Table de Peutinger : Le Périple de la Mer Érythrée

Origine et éditions

Le texte exploité actuellement provient d'un manuscrit byzantin du Xe siècle appartenant au fonds de la bibliothèque universitaire de Heidelberg[1] et d'une copie de celui-ci datant du XIVe ou XVe siècle appartenant au British Museum[2]. Le Périple a connu sa première édition moderne par Sigismund Gelenius en 1553.

On le date généralement de la première moitié du Ier siècle, ou du IIIe siècle[3]. Bien que l'auteur en soit inconnu, sa lecture indique qu'il s'agit d'une description de première main d'un familier de cette zone géographique et une source quasiment unique de renseignements concernant le monde antique dans les régions qui bordent l'océan Indien. En effet, bien que mer Érythrée soit la dénomination grecque antique de la mer Rouge, le texte inclut la description de l'océan Indien et du golfe Persique, partant de l'île de Dioscoride (aujourd'hui Socotra)[4].

Selon une attribution ancienne et discutée, le texte daterait de 131-132, et serait l'œuvre d'Arrien (Lucius Flavius Arrianus, 85-146).

Description de l'œuvre

L'œuvre se compose de soixante-six chapitres, la plupart d'entre eux consistant en un long paragraphe.

La première partie, chapitres un à dix-huit, décrit les routes maritimes suivant l'axe Nord-Sud depuis l'Égypte le long de la côte d'Afrique jusqu'à ce qui correspond probablement à l'actuelle Tanzanie.

Le reste du texte suit un axe Ouest-Est, depuis l'Égypte, en faisant le tour de la péninsule Arabique et du golfe Persique jusqu'à la côte de Malabar.

Le court chapitre cinquante-quatre, par exemple, dit dans sa totalité :

« Tyndis appartient au royaume de Cerobothra ; c'est un village bien visible depuis la mer. Muziris, du même royaume, abonde en navires envoyés ici avec des cargaisons depuis l'Arabie et par les Grecs ; la ville est située sur un fleuve, éloigné de Tyndis de cinq cents stades par fleuve et mer, et en remontant le fleuve de vingt stades depuis le rivage. Nelcynda est éloigné de Muziris par le fleuve et la mer d'environ cinq cents stades, et appartient à un autre royaume, celui des Pandya. Cet endroit est également situé sur un fleuve, à environ cent vingt stades de la mer. »

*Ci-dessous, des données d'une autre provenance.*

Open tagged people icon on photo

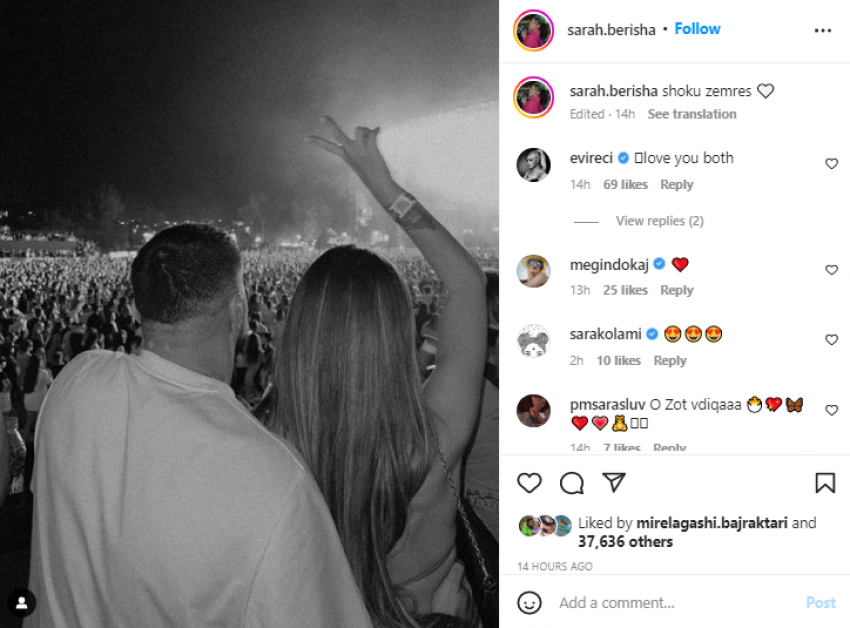[x=21, y=602]
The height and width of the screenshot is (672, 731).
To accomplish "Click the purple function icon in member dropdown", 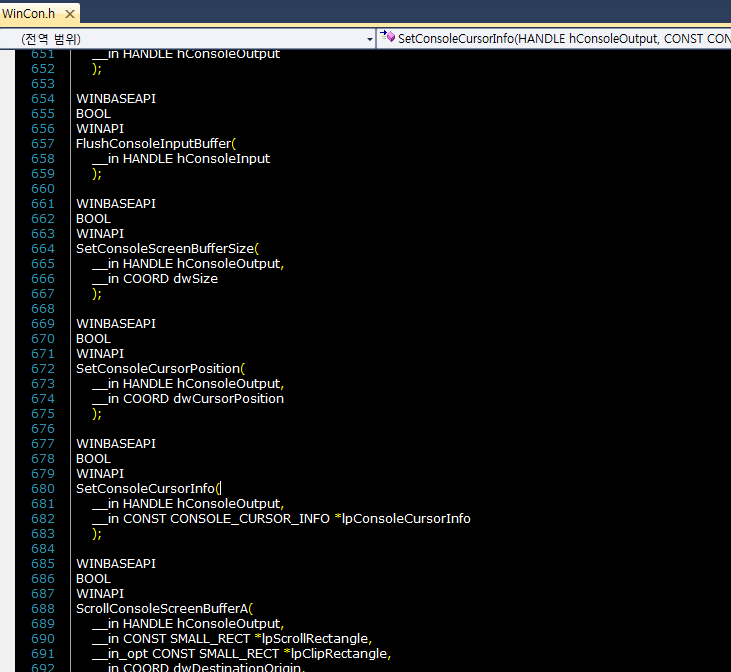I will point(388,38).
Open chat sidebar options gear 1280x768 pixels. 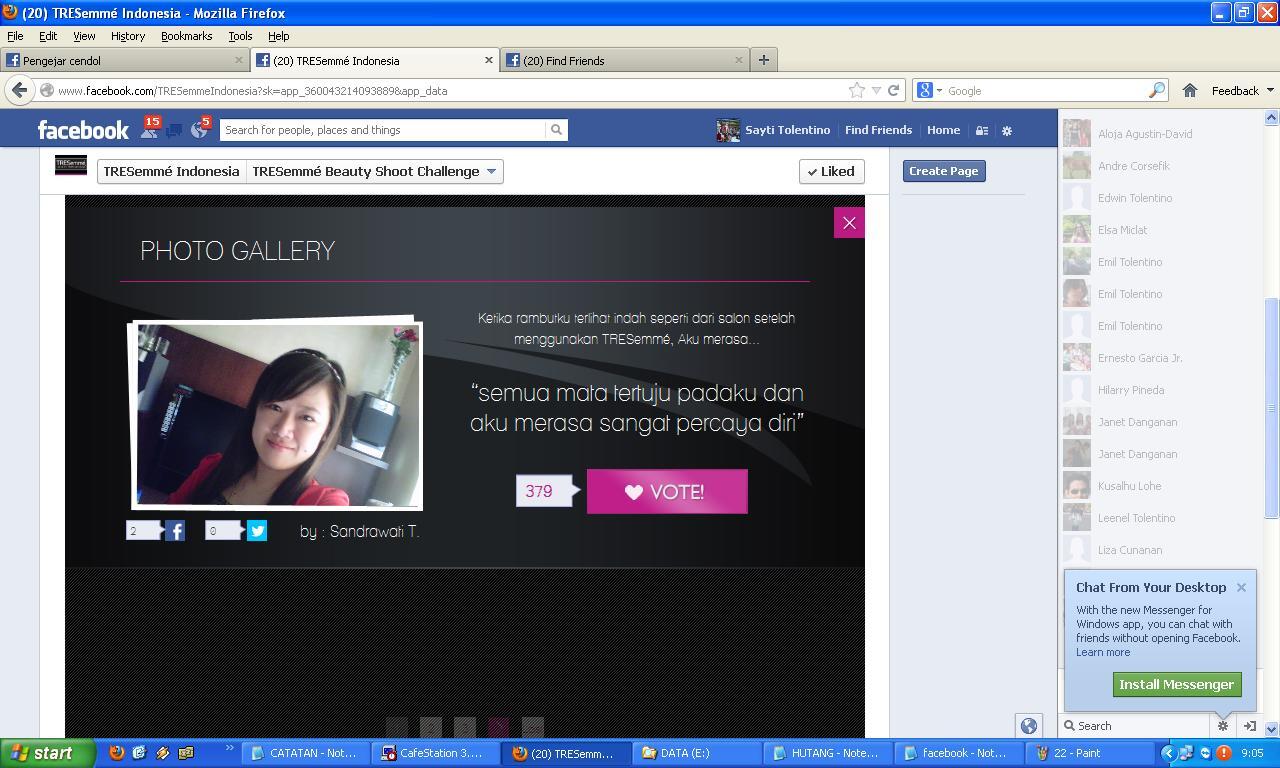point(1222,726)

Pour qualifier la qualité de ses informations, Reinaud, p. 6[réf. souhaitée], dit : « Quelle différence entre Ptolémée, qui, avec toute sa science, était un homme de cabinet, et l'auteur du Périple, qui parle d'après ce qu'il a vu ! »

Interprétation de l'œuvre

Dans un grand nombre de cas, la description est suffisamment précise pour pouvoir identifier les emplacements actuels correspondants, tandis que pour d'autres, les hypothèses sont très nombreuses.

La ville de « Porto » est vraisemblablement l'actuelle Aden au Yémen.

Le lieu dénommé « Rhapta » est mentionné comme étant le marché le plus lointain le long de la côte africaine « d'Azania » ; des chercheurs ont reconnu au moins cinq endroits correspondant à la description, dans une zone s'étendant du sud de Tanga jusqu'au delta de fleuve Rufiji.

La description de la côte indienne mentionne le Gange tout à fait clairement, puis le périple perd beaucoup en précision lorsqu'en décrivant la Chine, il cite comme une « grande ville intérieure », « Thina qui est une source de soie brute ».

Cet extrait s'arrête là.